Yale’s Old Campus at dusk

Yale’s Old Campus at dusk


Without Yale University, there might not be much left to New Haven beyond the daily shootings, drug overdoses, indignant demands for nullification of federal immigration law, and good pizza. Even so, Yale may be getting too big not just for New Haven but for Connecticut as well. Indeed, the university seems to be slowly taking over the city, which might be an improvement if it wasn't so undemocratic.

The New Haven Register reported the other day that the university this year converted six buildings from commercial to educational or medical use, thereby rendering them exempt from city property taxes and costing the city $3 million a year. Five months ago the university said it will build a neuroscience research center on the part of the Yale New Haven Hospital campus formerly owned by St. Raphael's Hospital, thereby keeping that prime property off the city tax rolls as well.

Meanwhile Yale's endowment has just broken $30 billion even as the finances of city government and state government remain a mess.

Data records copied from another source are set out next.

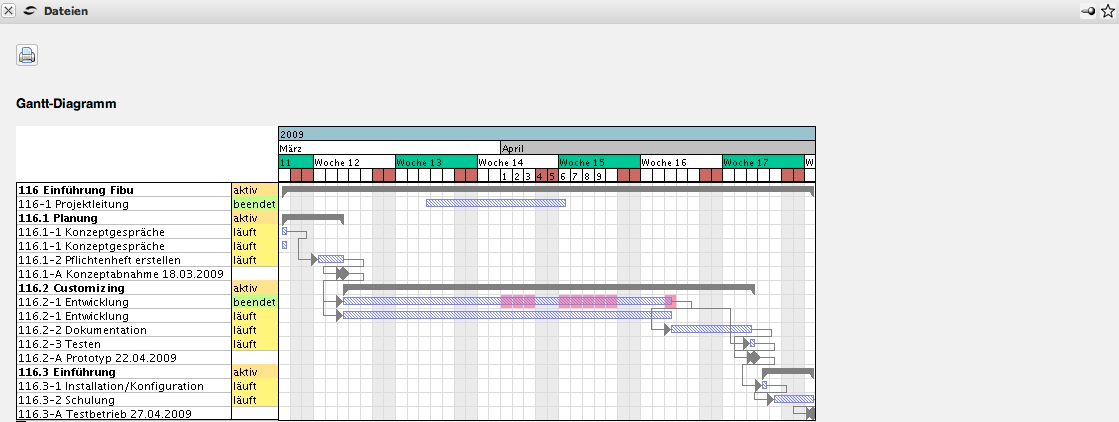Click the beendet status of Projektleitung
Screen dimensions: 1119x422
pos(254,204)
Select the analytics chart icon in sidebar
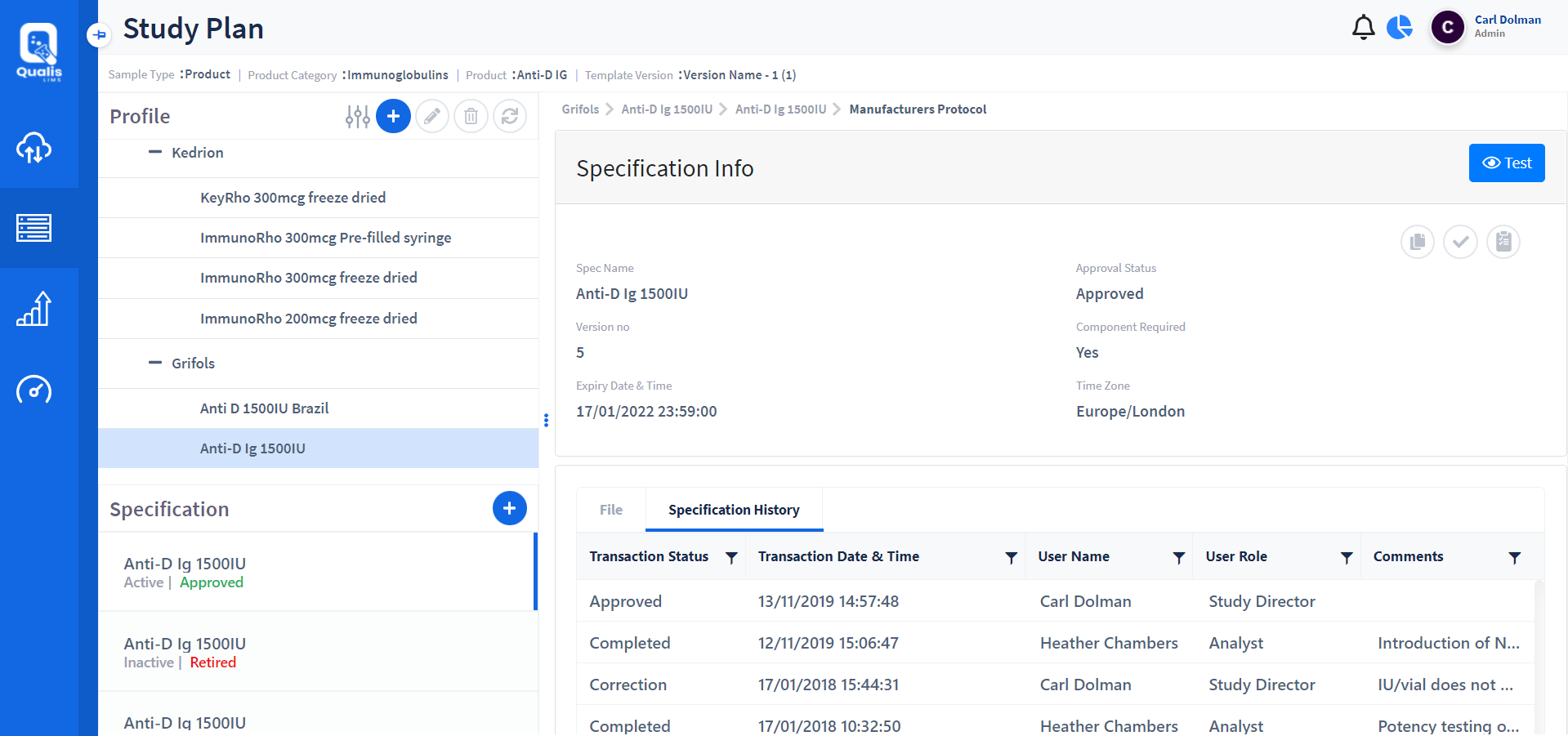This screenshot has width=1568, height=736. click(33, 309)
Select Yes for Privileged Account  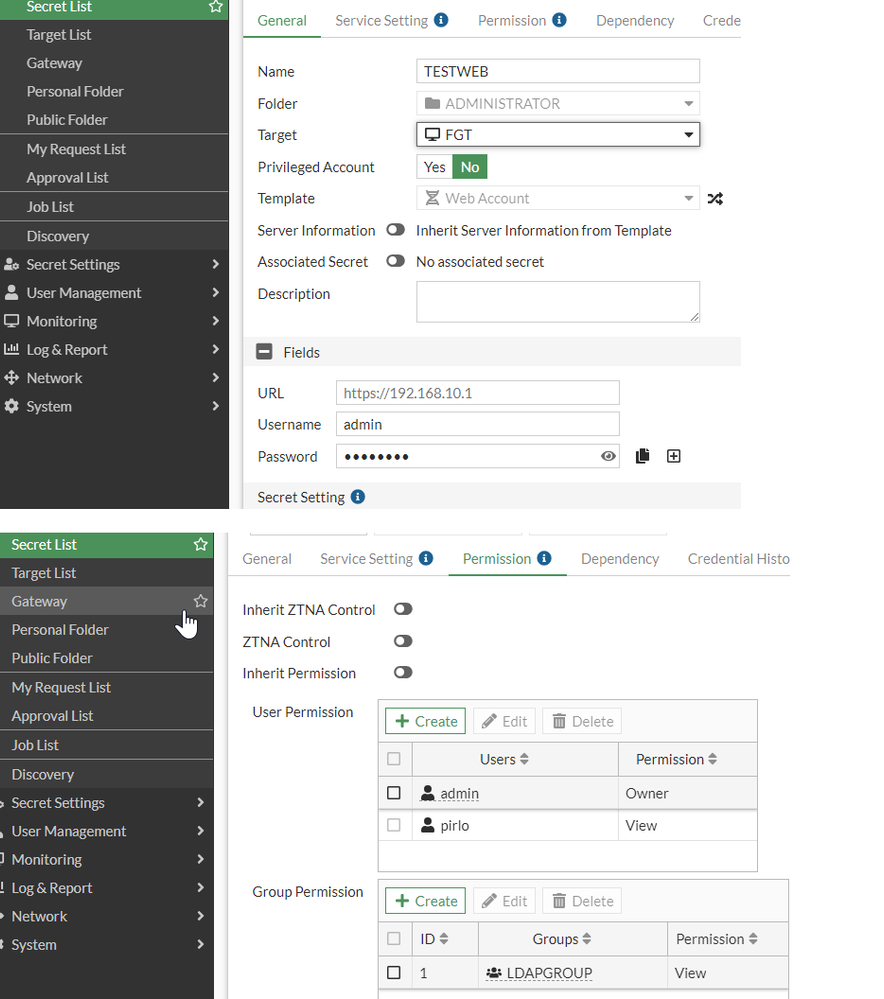(435, 167)
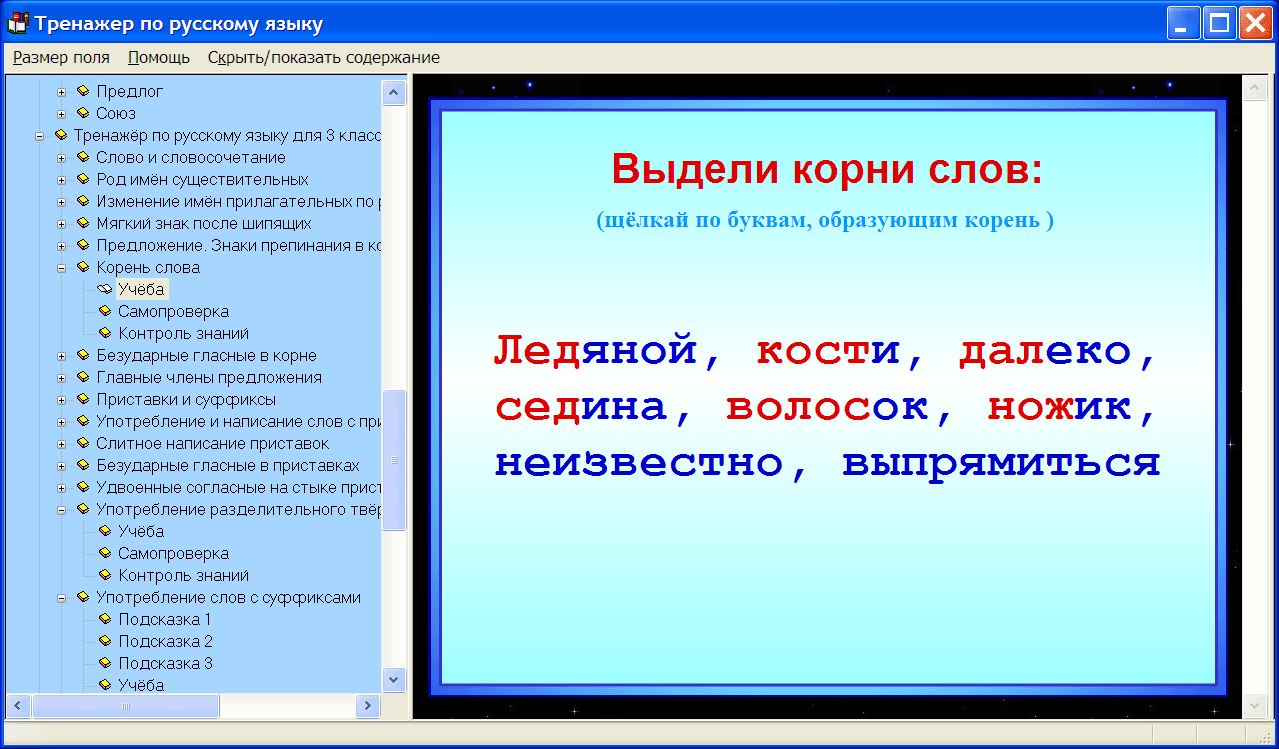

Sometimes nonprofit organizations fall too much in love with the endowments they amass from the tax exemptions conferred by state and federal law. Yale may be an egregious example of this. The university could not acquire much more property for nonprofit use in New Haven without demolishing the city's already weak tax base, and Yale's $30 billion endowment already might cover free or heavily discounted tuition for all ]the university's students for decades.

Unless it plans to acquire the rest of New Haven or even the state, how much larger an endowment does Yale really need?

According to the Register, Yale pays the city $5.6 million a year in property taxes on its nonexempt property and about $12 million more in a voluntary payment and a fee for fire protection. That's nice but still a fraction of what the university might pay without its property tax exemption.

From time to time state legislators and others have proposed taxing university endowments rather than repealing the property tax exemption for all colleges and hospitals, since Yale's endowment is so big that it easily could be taxed without touching any other endowments. The second largest such endowment in the state is said to be that of Wesleyan University in Middletown, only $1 billion. The endowment tax proposals have not gotten anywhere in the General Assembly.

But as Yale slowly consumes New Haven and as nonprofits and government agencies encroach more on the property tax bases of Connecticut's other cities, the rationale for tax exemption for nonprofits weakens, especially as crushing student loan debt shows that higher education is greatly overrated.

Bernie Sanders is not president yet, so any big stash of money is not automatically a target for communistic confiscation. But as long as donations to colleges and universities are tax-exempt and diminish the income tax revenue that otherwise would be collected from the donors by the state and federal governments, huge endowments like Yale's are fairly questioned. It's no matter that such endowments may be growing more from profitable investment than from fresh donations, since they originate mainly in donations that were tax-exempt.

But any revenue from taxing Yale's endowment should flow to state government, not city government, since state government already reimburses half the city's budget and city government is even less competent than state government. The best use of any new revenue for state government might be just to cut state taxes, since “property tax relief” is just a euphemism for raising municipal spending.

Chris Powell is a columnist for the Journal Inquirer, in Manchester, Conn.